Hornby reported that a rule inside Orchard’s cryptographic circuit was written loosely enough that incorrect values could pass validation. He said he built and tested an exploit in a local environment that produced counterfeit ZEC that appeared valid and then notified the Zcash Open Development Lab.

Network developers introduced a temporary change that disabled the affected Orchard actions and deployed a hard-fork upgrade to patch the circuit and restore full functionality. Teams involved reported no evidence the flaw was exploited on the live network before the fix.

Orchard has been active since May 2022, meaning the implementation error remained in the code for roughly four years despite prior reviews and audits.

The disclosure triggered a sharp market reaction. The ZEC price fell to about $255, down more than 50% from recent highs, before recovering to roughly $321 at press time. Market value declined from around $10 billion to about $4.5 billion during the sell-off and later rose to near $5.3 billion. Approximately 30% of circulating ZEC-more than five million coins-are held in shielded addresses.

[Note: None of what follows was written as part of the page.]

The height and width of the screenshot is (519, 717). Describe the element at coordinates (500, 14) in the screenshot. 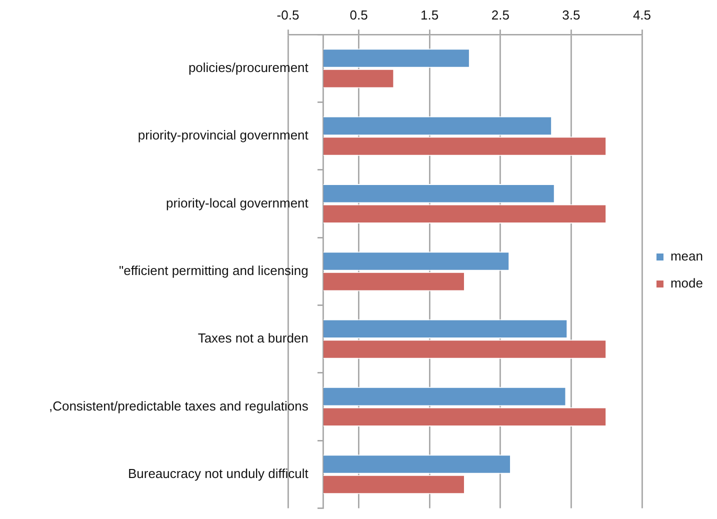

I see `x-tick-label: 2.5` at that location.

Shielded Labs proposed a network upgrade that would create a new shielded pool and require coins leaving Orchard to migrate via turnstile accounting. The migration is intended to let the community reconcile supply as coins move into a system with verifiable accounting. Developers cautioned that such a migration would be technically complex and could raise governance questions if discrepancies appeared.

Reactions from industry figures varied. Cameron Winklevoss wrote that Zcash’s cryptographers and security engineers engage top researchers and that the discovery and quick patch reflect ongoing security work. Arthur Hayes wrote that he sold his entire ZEC position after reassessing the privacy thesis, arguing the field demands perfection rather than improbability. Mert Mumtaz of Helius noted that, in theory, zero-knowledge circuits can contain bugs that inflate supply and that such exploits are harder to detect inside shielded systems. Josh Swihart, a Zcash-focused developer, urged greater use of formal verification to mathematically prove that an implementation matches its specification.

The episode highlighted how advanced AI tools can change security workflows. The same models that helped defenders find the flaw can accelerate discovery by attackers. Zcash teams said they will continue working with Hornby, pursue formal verification of Orchard’s circuit, hire additional security staff, and present detailed proposals for supply-verification upgrades.